How it looks: The sword has a hilt with a circular disc pommel, oval grip, small knuckle guard, short quillings and small langets damascened all over in gold in floral design. The steel blade is inscribed and bears verses from the Holy Quran along with the name of Tipu Sultan and his capital Srirangapattanam. The wooden sheath is covered with maroon velvet.
On the handle of the Tipu Sultan's steel sword was the following inscription (translated into English). "My victorious sabre is lightning for the destruction of the unbelievers. Haidar, the Lord of the Faith, is victorious to my advantage. And moreover, he destroyed the wicked race who were unbelievers. Praise be to him, who is the Lord of the Worlds! Thou art our Lord, support us against the people who are unbelievers. He to whom the Lord giveth victory prevails over all (mankind). Oh Lord, make him victorious, who promoteth the faith of Muhammad. Confound him, who refuseth the faith of Muhammad; and withhold us from those who are so inclined. The Lord is predominant over his own works. Victory and conquest are from the Almighty. Bring happy tidings, Oh Muhammad, to the faithful; for God is the kind protector and is the most merciful of the merciful. If God assists thee, thou wilt prosper. May the Lord God assist thee, Oh Muhammad, with a mighty victory."

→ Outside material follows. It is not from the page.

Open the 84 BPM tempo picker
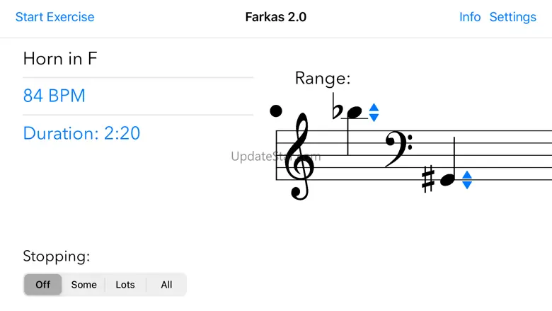 pyautogui.click(x=54, y=96)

The journey of the sword: Tipu Sultan lost his sword in a war with the Nairs of Travancore during the Battle of the Nedumkotta in the year 1789. The last sword used by Tipu in his last battle, at Srirangapatnam, and the ring worn by him were taken by the British forces as war trophies. The Maharaja, Dharma Raja then gave the famous sword to the Nawab of Arcot, from whom the sword was taken away forcibly by the British and sent to London.
Until April 2004, the sword was kept on display at the British Museum London as gifts to the museum from Major General Augustus W.H. Meyrick and Nancy Dowager. The legendary sword was bought by liquor tycoon Vijay Mallya for 1.5 crores, when the descendants of General Baird auctioned it in London in September 2004.